The rich seam that the Lomax's mined, of course, was not necessarily black labour so much as the hypothesized social distance between "primitive" and "modern" subjects (the authentic black blues musician in inauthentic white blues lover). Field recording became a ritual: a modernist incantation, a drawing of the great social divide across which only soul music, healing magic and social empathy could leap. By saying this I do not wish to suggest that they were any more exploitative or racist than the society to which they belonged. In different ways, both father and son were more interesting than that. They lived through complex times and championed vernacular creativity in the face of its wider dismissal. Alan's left-leaning sensibilities later connected him to the centre of the folk revival, and allowed folk songs to be preserved as a valid part of America's rich geographic and musical tapestry. John and Alan Lomax also used the social framework of folk promote local equality (through patronage and endorsement).

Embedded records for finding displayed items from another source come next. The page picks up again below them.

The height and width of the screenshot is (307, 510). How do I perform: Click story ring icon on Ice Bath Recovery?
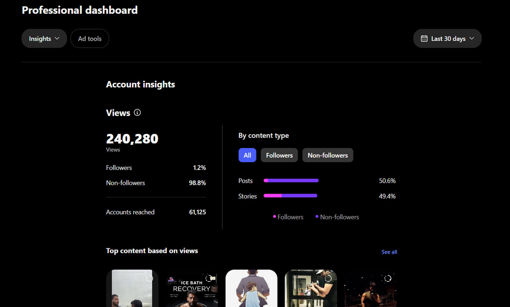[209, 278]
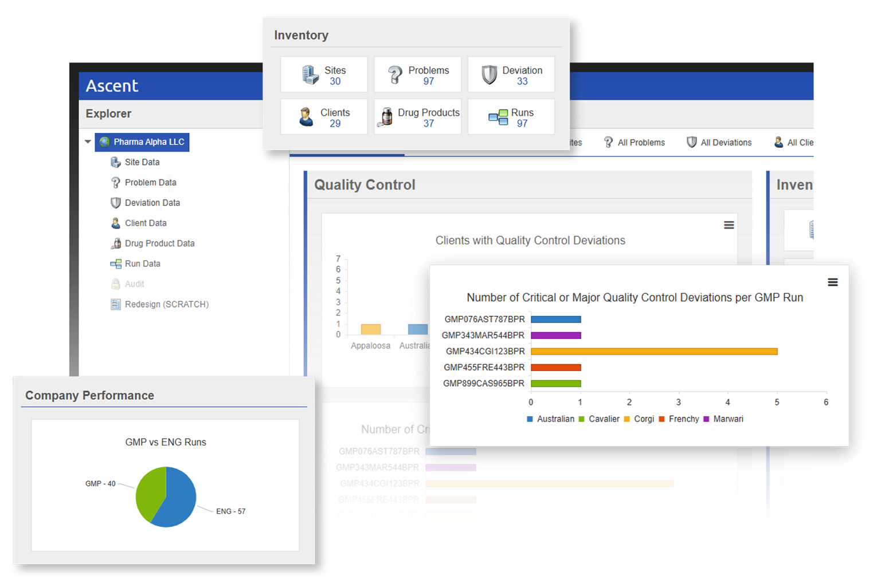This screenshot has width=873, height=583.
Task: Click the Drug Products pill-bottle icon
Action: 386,116
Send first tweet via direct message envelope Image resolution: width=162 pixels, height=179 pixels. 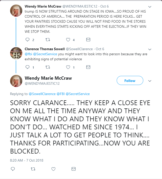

After those early trips, many others - both musicians and ordinary blues fans - have gone down to the Delta. Pilgrimage has become a kind of touristic consummation of fan identity. We still don't know enough about that connection between fandom and tourism, and about how it locates us historically and affectively as modern subjects. But we do know that it does. After all, our obsession with going down to the Delta is about using music to demarcate and heal the supposedly alienated, isolated, inauthentic, soulless, affluent white world that we come from. It isn't about what is actually there in Clarksdale or Greenwood.